Sir A. Conan Doyle on the Outrages

From The Arthur Conan Doyle Encyclopedia

Sir A. Conan Doyle on the Outrages is an article published in The Times on 29 april 1913.

Report of a meeting of the National League for Opposing Woman Suffrage where Sir Arthur Conan Doyle gave a speech about this topic.


Sir A. Conan Doyle on the Outrages

The Times (29 april 1913, p. 10)

At Tunbridge Wells last night a crowded meeting was held, under the auspices of the National League for Opposing Woman Suffrage, to protest against the hurtling of the pavilion at the Nevill athletic ground, supposed to be the work of Suffragists. Sporting and athletic clubs in the town co-operated in the protest.

Colonel A. T. Simpson, who was in the chair, said they were met to denounce, as indignantly as they could the action of a certain small section of the community who sought to gain their ends by violating the law.

Sir Arthur Conan Doyle said it was necessary, to differentiate between the honest constitutional Suffragist, the female hooligans, and the even more contemptible class of people who supplied the latter with money to carry not their malicious monkey tricks. There was only one thing to add to their mean actions, and that was to blow up a blind man and his dog. He believed that two years ago they might have had a chance of getting the vote, but now they would not get it in a generation.
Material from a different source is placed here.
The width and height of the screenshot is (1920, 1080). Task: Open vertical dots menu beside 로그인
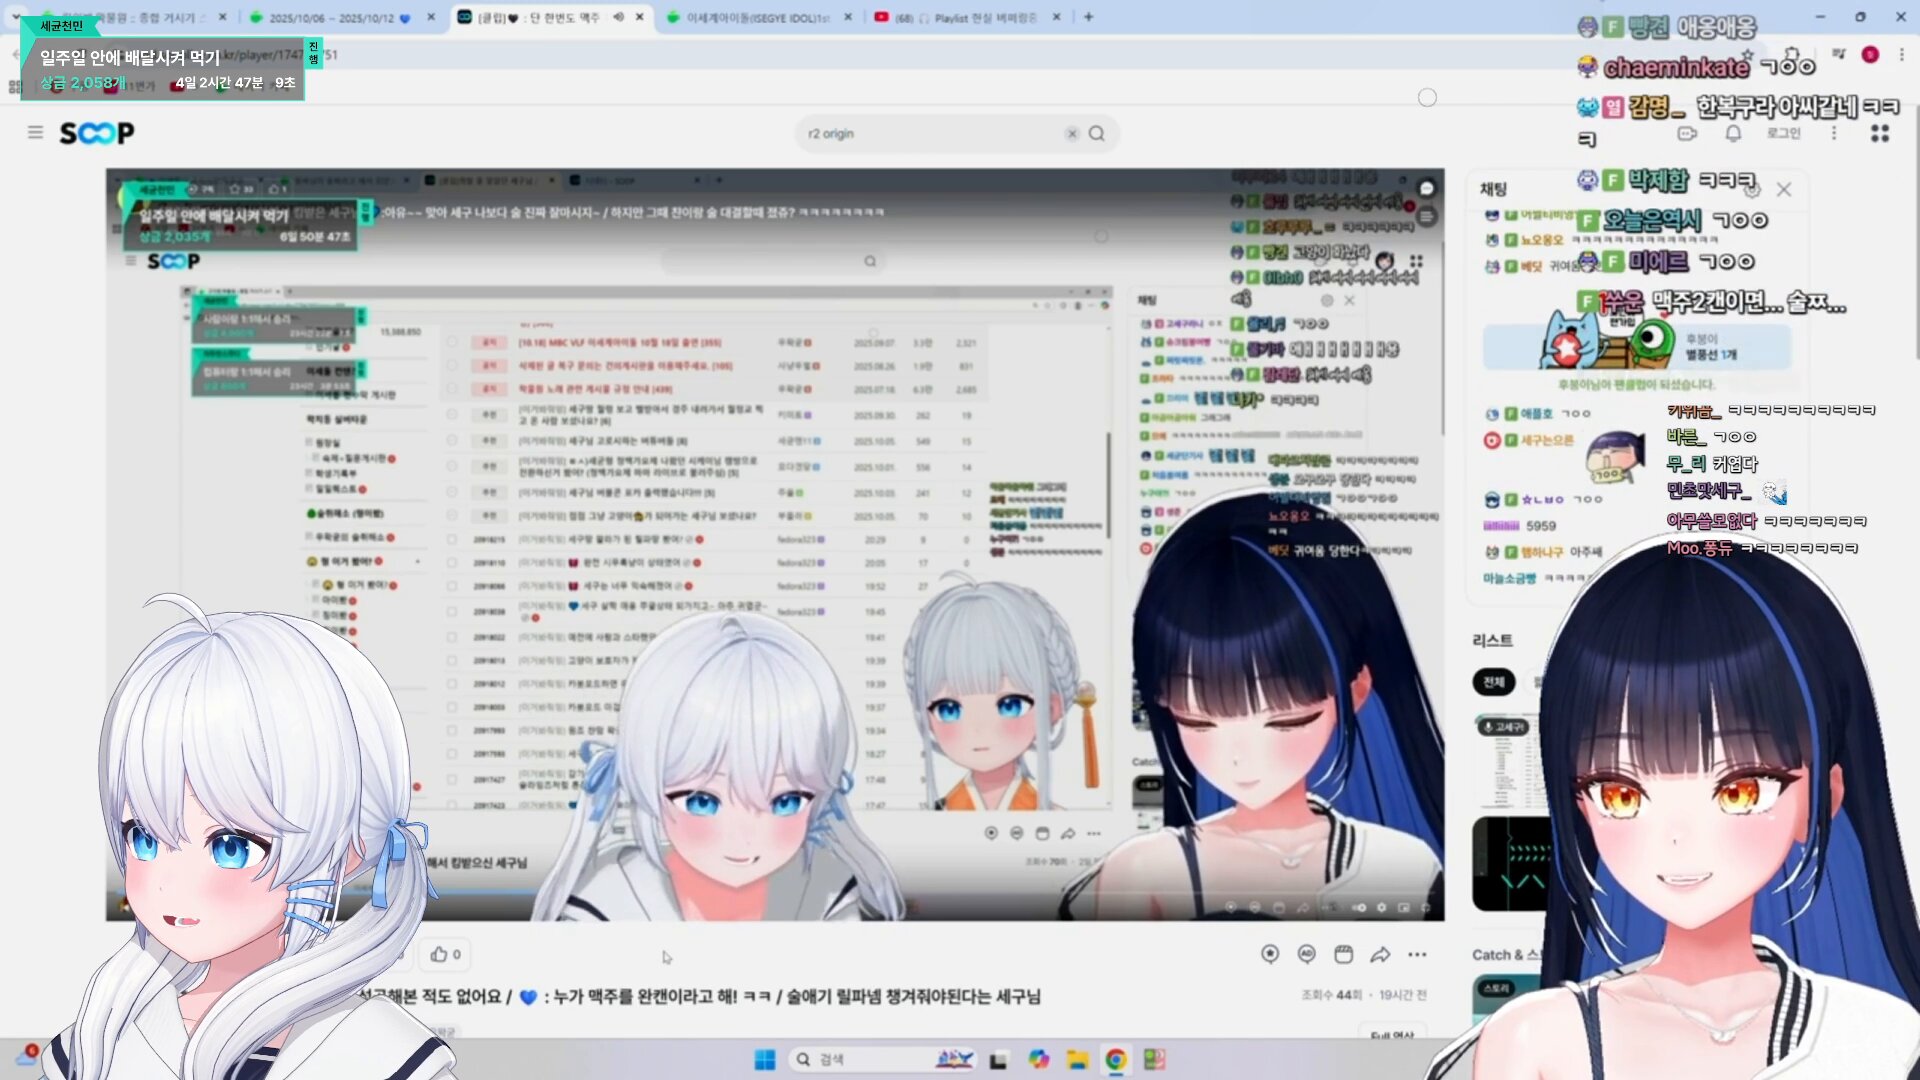(1834, 133)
Some of them had lived to see their ideals shattered, but, they could still proudly boast that they had some of the best women in the world.

Miss Gladys Pott moved a resolution directed against the outrages, and it was enthusiastically carried.

A resolution was also adopted in which indignation was expressed at the failure of the Government to maintain law and order, and demanding that immediate steps should be taken to make the funds of the militant suffragists liable for all damage caused by their destruction of property.